Investors in PAI Partners will meet on Wednesday to discuss the fate of the private equity firm, as a battle for control rages. Some large investors told the FT that they would push for a reduction of 30-50% reduction in its new EUR5.4bn fund, raised last year.
In first half 2009, the asset management affiliates of La Banque Postale performed very well. The Banque Postale benefited from the “sustained development” of its affiliates, the group says in a statement. Net inflows to La Banque Postale Asset Management in the half show net inflows of EUR4.24bn. As of 30 June 2009, La Banque Postale Asset Management managed EUR118.1bn, compared with EUR109bn as of 31 December 2008, an increase of 8.35%. This puts it in sixth place among management firms on the French market. According to statistics from Europerformance, the OPCVM market share for La Banque Postale was up to 4.23% as of the end of June 2009, from 3.93% at the end of 2008. La Banque Postale states that, following a record year in terms of net inflows to OPCVM funds in 2008, with more than EUR6.5bn, activities serving institutional investors have been particularly dynamic in first half. Net inflows have exceeded EUR4.6bn, compared with EUR1.5bn in first half 2008.

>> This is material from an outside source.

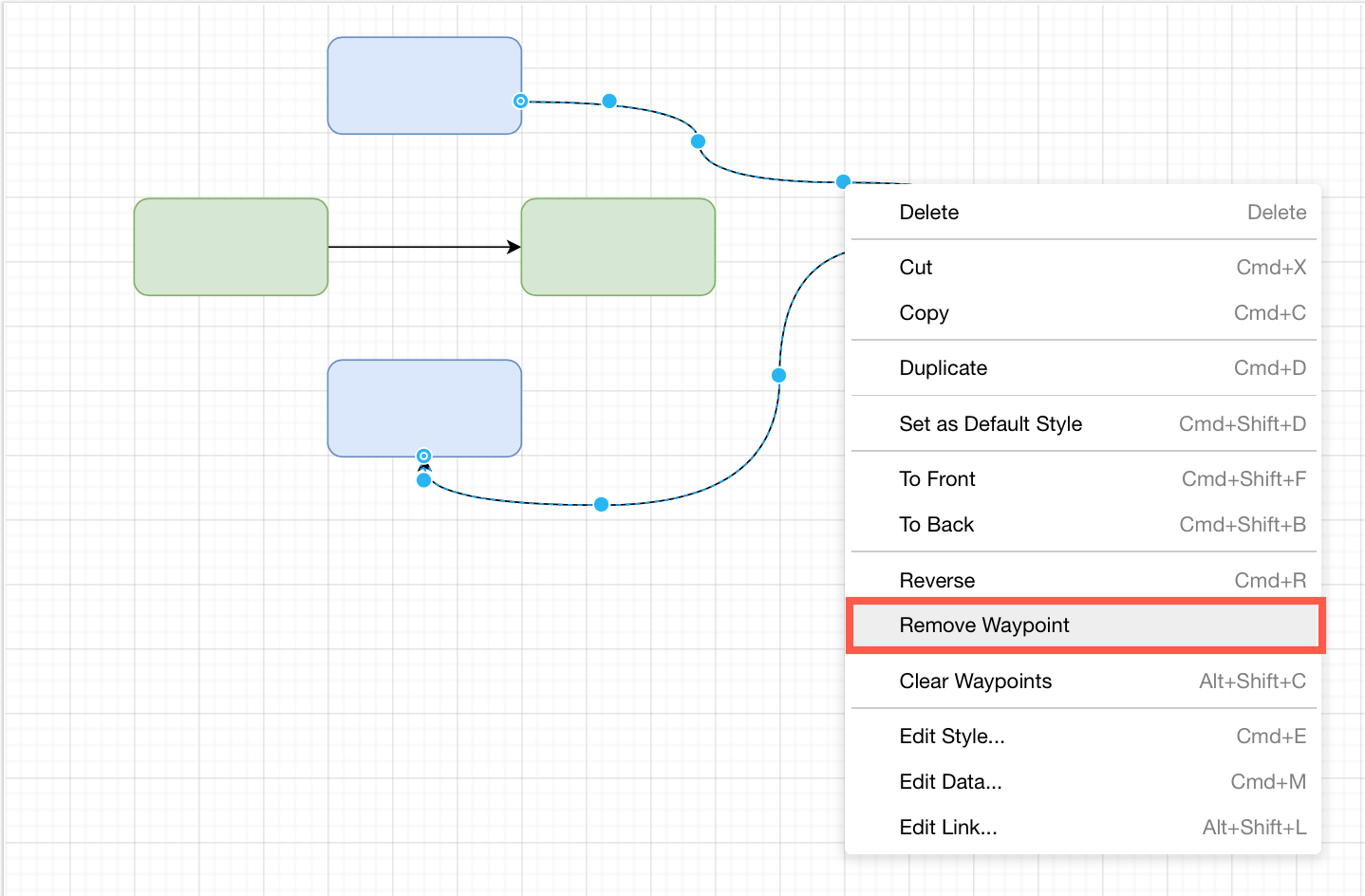Open the Edit Style dialog
Viewport: 1365px width, 896px height.
pyautogui.click(x=952, y=737)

Until 15 January 2010, Bankinter is offering subscribers to funds from other asset management firms a 1% supplement to the total amounts they transfer to funds it offers, Funds People reports. The offer is valid for transfers of at least EUR3,000, and is limited to a total supplement of EUR1,000 per client. In addition, participating investors must agree to keep their money in Bankinter funds until at least 15 January 2012.

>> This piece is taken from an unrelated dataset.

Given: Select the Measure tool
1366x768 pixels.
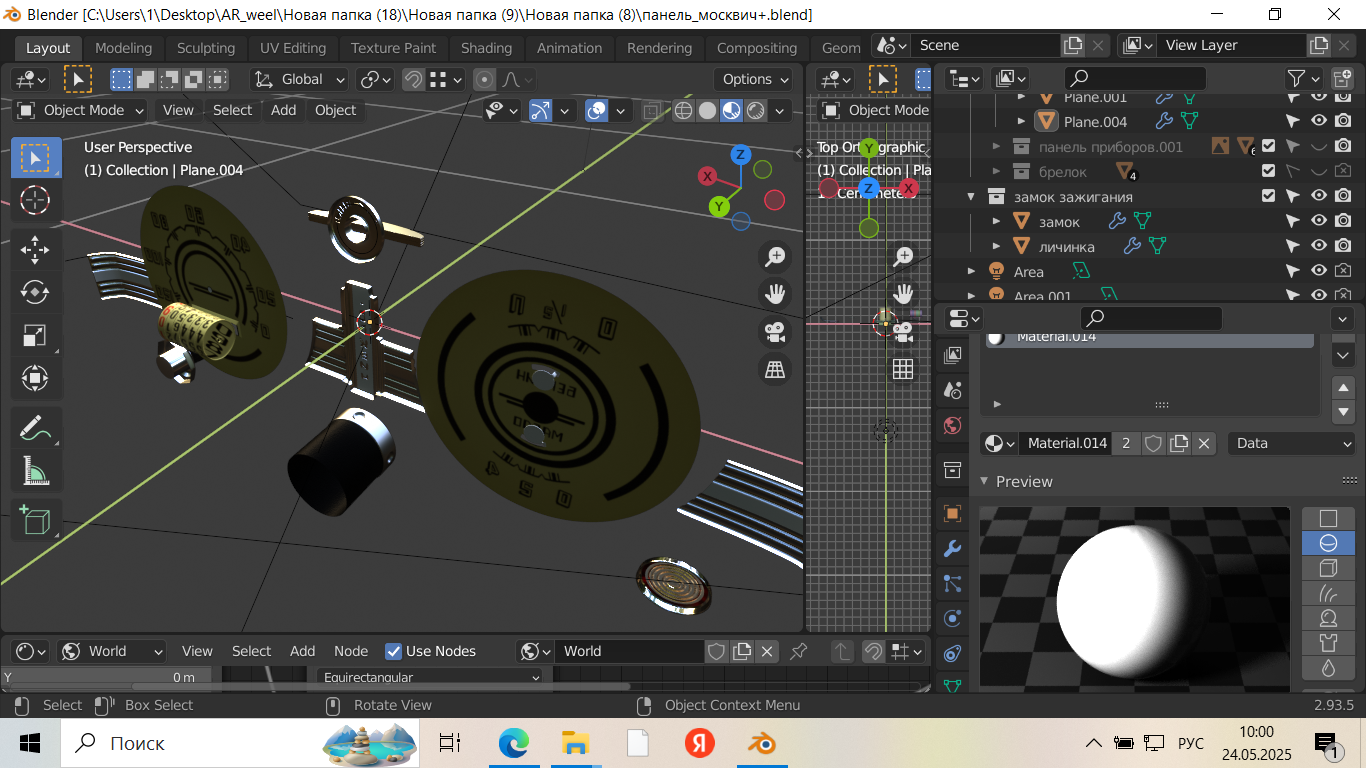Looking at the screenshot, I should point(35,470).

In the most recent edition of its publication “Global Perspective,” Standard Life Investments (SLI) estimates that investors would do well to diversify their portfolios further at this time, though equities have recently proven to bring in better returns than government bonds and cash. SLI experts estimate that wider diversification of portfolios to combine equities, commercial real estate, and government bonds, is likely to generate the best returns for investors in the decade to come. The difference in performance between asset classes is expected to decrease, reflecting the observation that the structural declines in inflation and interest rates, which were the determining elements in returns in the 1980s and 1990s, are now coming to an end. Now, outlooks for global economic growth and therefore of cash flows at businesses will be likely to remain less robust than they have been historically, which will influence the performance of equities. However, following a period of volatile and weak returns, equities will be likely to be the best-performing asset class in the coming decade, which will provide investors with good inflation-adjusted returns, says Richard Batty, global investment strategist at SLI.
L’Echo reports that investors have regained confidence in outlooks for the markets. “Investors feel that the global economic recovery, driven by stimulus measures, will last, and are betting on assets considered higher-risk, such as equities,” says Chris Lafakis, on the Moody’s research site, Economy.com. Analysts at Credit Suisse are recommending that investors prefer equities to bonds and money markets, and are predicting 12% gains for European equities by mid-2010, the newspaper adds.
Chen Deming, Chinese commerce minister, has announced that regulations governing foreign investment will be gradually liberalised, Die Welt reports. The Chinese government is seeking to encourage investors to place their capital in alternative energies as well as in less-developed provinces in the central and western regions of the country.